[Stored data]
Segment Open
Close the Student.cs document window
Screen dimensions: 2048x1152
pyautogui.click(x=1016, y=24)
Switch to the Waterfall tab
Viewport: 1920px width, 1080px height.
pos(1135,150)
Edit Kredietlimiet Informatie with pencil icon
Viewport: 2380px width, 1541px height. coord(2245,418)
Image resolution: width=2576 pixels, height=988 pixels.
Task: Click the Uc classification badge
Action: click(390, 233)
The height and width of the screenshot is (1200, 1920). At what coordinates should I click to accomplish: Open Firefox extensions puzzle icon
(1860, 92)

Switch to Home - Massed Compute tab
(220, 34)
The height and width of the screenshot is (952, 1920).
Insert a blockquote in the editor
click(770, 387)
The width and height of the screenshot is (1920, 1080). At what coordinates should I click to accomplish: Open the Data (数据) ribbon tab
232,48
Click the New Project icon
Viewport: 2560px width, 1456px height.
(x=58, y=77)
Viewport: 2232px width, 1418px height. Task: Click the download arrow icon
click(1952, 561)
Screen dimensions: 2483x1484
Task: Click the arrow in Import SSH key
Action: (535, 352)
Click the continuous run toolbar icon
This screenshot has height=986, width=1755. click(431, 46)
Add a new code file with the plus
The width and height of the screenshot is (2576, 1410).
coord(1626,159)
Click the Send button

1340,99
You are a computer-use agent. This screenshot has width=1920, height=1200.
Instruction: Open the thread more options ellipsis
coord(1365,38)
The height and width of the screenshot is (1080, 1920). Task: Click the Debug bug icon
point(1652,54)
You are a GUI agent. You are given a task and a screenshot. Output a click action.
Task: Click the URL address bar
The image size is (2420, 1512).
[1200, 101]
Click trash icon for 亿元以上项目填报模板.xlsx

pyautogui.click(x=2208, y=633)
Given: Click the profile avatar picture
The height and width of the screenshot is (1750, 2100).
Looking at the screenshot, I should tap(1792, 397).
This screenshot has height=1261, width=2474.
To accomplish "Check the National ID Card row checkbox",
Segment Closed
- **Work request**
Copy the entries above exactly, so that each line matches the original.

- **Reply**
Close the Student.cs document window
Screen dimensions: 2048x1152
pyautogui.click(x=1016, y=24)
Switch to the Waterfall tab
Viewport: 1920px width, 1080px height.
pos(1135,150)
Edit Kredietlimiet Informatie with pencil icon
Viewport: 2380px width, 1541px height. coord(2245,418)
Image resolution: width=2576 pixels, height=988 pixels.
Task: Click the Uc classification badge
Action: click(390, 233)
The height and width of the screenshot is (1200, 1920). At what coordinates should I click to accomplish: Open Firefox extensions puzzle icon
(1860, 92)

Switch to Home - Massed Compute tab
(220, 34)
The height and width of the screenshot is (952, 1920).
Insert a blockquote in the editor
click(770, 387)
The width and height of the screenshot is (1920, 1080). At what coordinates should I click to accomplish: Open the Data (数据) ribbon tab
232,48
Click the New Project icon
Viewport: 2560px width, 1456px height.
(x=58, y=77)
Viewport: 2232px width, 1418px height. Task: Click the download arrow icon
click(1952, 561)
Screen dimensions: 2483x1484
Task: Click the arrow in Import SSH key
Action: (535, 352)
Click the continuous run toolbar icon
This screenshot has height=986, width=1755. click(431, 46)
Add a new code file with the plus
The width and height of the screenshot is (2576, 1410).
coord(1626,159)
Click the Send button

1340,99
You are a computer-use agent. This screenshot has width=1920, height=1200.
Instruction: Open the thread more options ellipsis
coord(1365,38)
The height and width of the screenshot is (1080, 1920). Task: Click the Debug bug icon
point(1652,54)
You are a GUI agent. You are given a task and a screenshot. Output a click action.
Task: Click the URL address bar
The image size is (2420, 1512).
[1200, 101]
Click trash icon for 亿元以上项目填报模板.xlsx

pyautogui.click(x=2208, y=633)
Given: Click the profile avatar picture
The height and width of the screenshot is (1750, 2100).
Looking at the screenshot, I should tap(1792, 397).
This screenshot has height=1261, width=2474.
To accomplish "Check the National ID Card row checkbox",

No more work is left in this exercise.